You must have assembler knowledge to read this tutorial.
Well, let's start the tutorial.
|First, make:||- A string using DIM SHARED called Text$|
- A variable using DIM SHARED called linen&
Here are the most important subs and functions (if you don't understend something, don't worry because all the subs will be explained later):
- A sub to show program errors|
'SUB ShowError (ErrorNumber)'
- A lot of subs for Keywords|
'SUB Keyword.NAME (Parameters)'
Example: SUB Keyword.CLS ()
- Functions to return words, and full sentences|
'FUNCTION GetWord$ ()'
'FUNCTION GetFullWord$ ()'
- The math Parser(more info later)|
'SUB Parser.Math (Mode)'
- The string Parser|
'SUB Parser.String ()' *
- A function that will check if a text must be parse using the
math parser or the string parser. This is needed for IF, LOOP|
'FUNCTION Gettexttype ()' *
The main program should look like this:
DIM SHARED text$ DIM SHARED linen& OPEN Inputfile$ FOR INPUT AS #1 OPEN Outasm$ FOR OUTPUT AS #2 DO WHILE NOT EOF(1) Line input #1, text$ linen& = linen& + 1 ; Here we will check keywords, subs, etc. LOOP CLOSE
The main program is very simple, it just read each line of the InputFile$ and it adds one to linen&(which has the number of the current line read), until we reach the end of the file. Of course we are going to add a lot of stuff to this program.
Now, I will explain what a 'Parser' is.
Parser: A parser analize and generates assembler (not necesary assembler) code for math or string operations.
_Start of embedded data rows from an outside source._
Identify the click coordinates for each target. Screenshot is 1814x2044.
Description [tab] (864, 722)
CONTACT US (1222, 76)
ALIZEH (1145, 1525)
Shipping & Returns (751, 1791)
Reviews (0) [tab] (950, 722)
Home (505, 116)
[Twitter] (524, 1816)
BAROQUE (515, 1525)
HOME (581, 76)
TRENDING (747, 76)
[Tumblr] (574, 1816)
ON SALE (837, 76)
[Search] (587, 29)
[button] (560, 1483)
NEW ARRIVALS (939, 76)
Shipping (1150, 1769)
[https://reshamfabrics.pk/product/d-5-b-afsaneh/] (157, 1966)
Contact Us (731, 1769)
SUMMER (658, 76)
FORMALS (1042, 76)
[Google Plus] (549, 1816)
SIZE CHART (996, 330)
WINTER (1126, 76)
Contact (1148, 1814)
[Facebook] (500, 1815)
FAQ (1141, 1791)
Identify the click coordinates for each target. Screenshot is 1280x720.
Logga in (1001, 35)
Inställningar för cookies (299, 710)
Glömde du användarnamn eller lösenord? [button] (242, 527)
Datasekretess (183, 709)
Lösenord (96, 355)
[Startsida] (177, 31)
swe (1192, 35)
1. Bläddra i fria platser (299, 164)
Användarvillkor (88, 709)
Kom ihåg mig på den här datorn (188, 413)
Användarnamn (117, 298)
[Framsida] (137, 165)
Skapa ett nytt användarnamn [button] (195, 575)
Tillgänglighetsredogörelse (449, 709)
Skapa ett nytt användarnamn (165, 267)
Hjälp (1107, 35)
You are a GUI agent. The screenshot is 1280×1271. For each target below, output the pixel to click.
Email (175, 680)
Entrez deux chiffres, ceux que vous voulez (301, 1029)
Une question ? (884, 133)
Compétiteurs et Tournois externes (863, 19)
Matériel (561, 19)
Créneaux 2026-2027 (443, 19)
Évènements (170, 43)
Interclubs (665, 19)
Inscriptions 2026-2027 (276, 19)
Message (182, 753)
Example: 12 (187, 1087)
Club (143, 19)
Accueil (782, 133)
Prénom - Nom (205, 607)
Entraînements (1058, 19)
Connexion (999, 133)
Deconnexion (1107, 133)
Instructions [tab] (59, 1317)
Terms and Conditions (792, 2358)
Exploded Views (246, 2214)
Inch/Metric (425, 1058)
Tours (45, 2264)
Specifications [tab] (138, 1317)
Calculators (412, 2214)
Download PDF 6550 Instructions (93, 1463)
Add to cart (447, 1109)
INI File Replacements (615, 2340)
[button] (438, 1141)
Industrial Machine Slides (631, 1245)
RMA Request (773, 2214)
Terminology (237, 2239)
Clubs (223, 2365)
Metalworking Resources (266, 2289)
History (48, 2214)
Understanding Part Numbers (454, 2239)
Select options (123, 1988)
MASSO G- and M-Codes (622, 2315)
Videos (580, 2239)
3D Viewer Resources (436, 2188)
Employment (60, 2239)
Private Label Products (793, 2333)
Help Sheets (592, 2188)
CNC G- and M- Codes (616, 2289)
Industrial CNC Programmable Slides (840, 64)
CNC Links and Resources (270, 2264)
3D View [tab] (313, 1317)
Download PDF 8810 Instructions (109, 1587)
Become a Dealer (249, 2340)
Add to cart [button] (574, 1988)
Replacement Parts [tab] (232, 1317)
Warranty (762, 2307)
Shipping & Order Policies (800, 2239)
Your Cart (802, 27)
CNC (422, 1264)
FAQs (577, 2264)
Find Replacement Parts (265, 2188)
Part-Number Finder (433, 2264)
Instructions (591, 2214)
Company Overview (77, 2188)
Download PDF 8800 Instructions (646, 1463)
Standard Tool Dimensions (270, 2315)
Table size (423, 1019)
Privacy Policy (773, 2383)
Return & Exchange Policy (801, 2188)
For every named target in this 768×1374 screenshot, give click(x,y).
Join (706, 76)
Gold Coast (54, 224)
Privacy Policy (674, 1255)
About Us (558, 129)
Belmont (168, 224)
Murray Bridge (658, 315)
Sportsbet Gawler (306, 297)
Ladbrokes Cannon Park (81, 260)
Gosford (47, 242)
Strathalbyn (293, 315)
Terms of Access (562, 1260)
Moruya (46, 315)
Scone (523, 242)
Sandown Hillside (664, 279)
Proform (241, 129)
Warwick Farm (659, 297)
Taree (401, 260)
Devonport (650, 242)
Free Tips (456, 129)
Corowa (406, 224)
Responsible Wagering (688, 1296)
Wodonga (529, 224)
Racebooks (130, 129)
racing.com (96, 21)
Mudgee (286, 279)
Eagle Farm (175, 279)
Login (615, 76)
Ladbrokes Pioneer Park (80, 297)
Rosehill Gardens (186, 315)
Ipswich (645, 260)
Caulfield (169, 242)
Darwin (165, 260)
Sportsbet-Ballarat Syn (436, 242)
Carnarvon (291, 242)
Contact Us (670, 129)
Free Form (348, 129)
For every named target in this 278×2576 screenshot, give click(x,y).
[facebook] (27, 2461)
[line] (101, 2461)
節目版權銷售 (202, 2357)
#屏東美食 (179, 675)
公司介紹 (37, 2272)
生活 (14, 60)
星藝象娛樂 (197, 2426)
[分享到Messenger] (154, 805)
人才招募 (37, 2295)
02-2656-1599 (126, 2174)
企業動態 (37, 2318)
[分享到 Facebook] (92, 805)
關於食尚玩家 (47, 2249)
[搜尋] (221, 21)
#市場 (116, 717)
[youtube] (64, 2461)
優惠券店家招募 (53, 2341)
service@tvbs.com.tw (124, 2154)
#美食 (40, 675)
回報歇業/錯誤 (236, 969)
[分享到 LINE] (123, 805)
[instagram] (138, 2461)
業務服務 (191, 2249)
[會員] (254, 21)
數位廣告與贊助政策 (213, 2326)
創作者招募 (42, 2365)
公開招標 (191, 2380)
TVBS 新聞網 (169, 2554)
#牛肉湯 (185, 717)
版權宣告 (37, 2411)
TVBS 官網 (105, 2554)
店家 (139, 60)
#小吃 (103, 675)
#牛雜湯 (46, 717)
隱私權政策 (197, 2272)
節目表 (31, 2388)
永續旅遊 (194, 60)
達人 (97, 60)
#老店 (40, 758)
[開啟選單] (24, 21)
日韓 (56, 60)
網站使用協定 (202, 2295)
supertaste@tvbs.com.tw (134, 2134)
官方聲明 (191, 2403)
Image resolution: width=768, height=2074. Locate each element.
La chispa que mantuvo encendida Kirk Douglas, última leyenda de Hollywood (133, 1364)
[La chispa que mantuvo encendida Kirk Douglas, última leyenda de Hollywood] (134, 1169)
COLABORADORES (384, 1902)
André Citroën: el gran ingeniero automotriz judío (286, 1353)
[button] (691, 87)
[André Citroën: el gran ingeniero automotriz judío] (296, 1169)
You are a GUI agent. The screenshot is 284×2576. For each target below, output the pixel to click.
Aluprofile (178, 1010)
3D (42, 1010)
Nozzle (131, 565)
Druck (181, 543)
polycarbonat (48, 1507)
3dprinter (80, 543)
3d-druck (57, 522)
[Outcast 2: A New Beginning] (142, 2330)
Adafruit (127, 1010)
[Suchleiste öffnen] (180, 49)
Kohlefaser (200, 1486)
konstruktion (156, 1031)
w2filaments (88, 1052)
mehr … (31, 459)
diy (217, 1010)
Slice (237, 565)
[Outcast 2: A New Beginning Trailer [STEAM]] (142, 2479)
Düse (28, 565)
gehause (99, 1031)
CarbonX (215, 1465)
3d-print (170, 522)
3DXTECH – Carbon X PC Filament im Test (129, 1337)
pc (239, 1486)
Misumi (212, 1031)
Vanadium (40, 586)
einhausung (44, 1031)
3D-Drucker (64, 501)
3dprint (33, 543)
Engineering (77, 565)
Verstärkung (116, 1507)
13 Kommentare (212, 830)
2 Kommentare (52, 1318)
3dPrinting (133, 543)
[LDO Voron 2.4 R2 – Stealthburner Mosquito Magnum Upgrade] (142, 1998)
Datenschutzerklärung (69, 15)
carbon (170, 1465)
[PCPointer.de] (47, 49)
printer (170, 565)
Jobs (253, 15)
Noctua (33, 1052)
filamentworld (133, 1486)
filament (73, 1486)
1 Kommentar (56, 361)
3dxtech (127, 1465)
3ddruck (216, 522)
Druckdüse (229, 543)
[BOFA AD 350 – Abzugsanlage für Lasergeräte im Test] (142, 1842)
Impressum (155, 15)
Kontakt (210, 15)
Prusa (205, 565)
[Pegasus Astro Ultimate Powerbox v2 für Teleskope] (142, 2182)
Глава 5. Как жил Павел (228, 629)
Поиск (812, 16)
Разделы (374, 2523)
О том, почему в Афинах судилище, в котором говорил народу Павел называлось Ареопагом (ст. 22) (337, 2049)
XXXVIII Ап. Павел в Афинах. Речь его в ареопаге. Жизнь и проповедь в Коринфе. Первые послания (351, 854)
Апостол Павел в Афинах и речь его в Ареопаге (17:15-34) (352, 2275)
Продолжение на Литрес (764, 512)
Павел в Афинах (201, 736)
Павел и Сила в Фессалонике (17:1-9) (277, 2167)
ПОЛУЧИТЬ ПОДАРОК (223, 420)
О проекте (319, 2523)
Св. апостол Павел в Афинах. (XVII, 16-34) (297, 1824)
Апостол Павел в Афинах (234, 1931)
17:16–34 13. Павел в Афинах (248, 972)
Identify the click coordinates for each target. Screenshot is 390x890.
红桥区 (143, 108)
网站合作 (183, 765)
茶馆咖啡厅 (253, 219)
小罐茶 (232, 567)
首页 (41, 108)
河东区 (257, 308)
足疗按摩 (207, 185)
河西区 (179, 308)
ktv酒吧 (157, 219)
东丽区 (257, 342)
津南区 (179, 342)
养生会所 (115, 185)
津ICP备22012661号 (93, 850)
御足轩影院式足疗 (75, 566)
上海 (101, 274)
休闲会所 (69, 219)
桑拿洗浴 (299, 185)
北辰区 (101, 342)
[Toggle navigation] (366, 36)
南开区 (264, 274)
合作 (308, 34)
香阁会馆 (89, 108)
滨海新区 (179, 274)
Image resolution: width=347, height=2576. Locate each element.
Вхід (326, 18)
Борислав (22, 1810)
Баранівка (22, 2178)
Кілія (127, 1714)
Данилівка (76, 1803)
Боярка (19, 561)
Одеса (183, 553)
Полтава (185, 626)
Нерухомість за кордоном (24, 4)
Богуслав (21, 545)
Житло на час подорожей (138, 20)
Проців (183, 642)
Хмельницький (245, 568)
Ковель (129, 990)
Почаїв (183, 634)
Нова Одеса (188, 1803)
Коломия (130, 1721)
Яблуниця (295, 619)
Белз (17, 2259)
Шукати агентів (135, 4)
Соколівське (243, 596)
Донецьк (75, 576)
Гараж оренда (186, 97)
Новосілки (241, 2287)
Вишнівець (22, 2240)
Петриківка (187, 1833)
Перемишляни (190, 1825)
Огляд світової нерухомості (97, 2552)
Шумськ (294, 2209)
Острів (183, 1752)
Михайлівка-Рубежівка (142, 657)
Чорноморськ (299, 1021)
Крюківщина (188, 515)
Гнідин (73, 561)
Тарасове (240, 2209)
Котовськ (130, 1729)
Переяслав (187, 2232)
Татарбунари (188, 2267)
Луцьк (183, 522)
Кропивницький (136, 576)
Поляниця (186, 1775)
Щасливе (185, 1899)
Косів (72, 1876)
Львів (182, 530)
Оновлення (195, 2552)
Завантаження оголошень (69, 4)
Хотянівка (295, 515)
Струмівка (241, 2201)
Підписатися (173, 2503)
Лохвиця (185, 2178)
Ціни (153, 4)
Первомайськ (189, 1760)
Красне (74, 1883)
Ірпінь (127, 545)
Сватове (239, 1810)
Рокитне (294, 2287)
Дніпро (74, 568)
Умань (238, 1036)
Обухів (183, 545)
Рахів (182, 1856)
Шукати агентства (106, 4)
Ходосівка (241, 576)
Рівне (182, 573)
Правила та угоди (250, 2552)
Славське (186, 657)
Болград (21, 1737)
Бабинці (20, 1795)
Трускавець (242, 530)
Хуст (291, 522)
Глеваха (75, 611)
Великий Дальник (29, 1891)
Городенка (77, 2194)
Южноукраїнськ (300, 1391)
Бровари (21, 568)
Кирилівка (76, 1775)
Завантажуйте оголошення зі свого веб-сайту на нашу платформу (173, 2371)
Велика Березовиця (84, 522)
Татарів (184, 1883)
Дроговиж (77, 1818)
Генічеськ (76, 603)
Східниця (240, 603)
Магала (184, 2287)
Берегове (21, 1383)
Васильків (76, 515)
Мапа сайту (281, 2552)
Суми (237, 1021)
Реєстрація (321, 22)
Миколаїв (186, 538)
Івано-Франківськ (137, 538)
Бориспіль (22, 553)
A Parser is the 50% of the compiler.
A math parser will read and generate code of a text that only has math operations on it, like "1 + 2 / 3 + 4".
The math Parser that we will create will parse text and leave the result in AX, so, if i use the math parser with the following text:
"5 + 4 * 2 / 6"
it will leave the result('3') in AX.
Our parser will support two modes of work, the 16 bit mode(integer mode) and the 32 bit mode(long mode), when our parser works in integer mode, the asm code will use 16 bit registers(AX, BX,...), when it works in long mode, it will use 32 bit registers(EAX, EBX,...)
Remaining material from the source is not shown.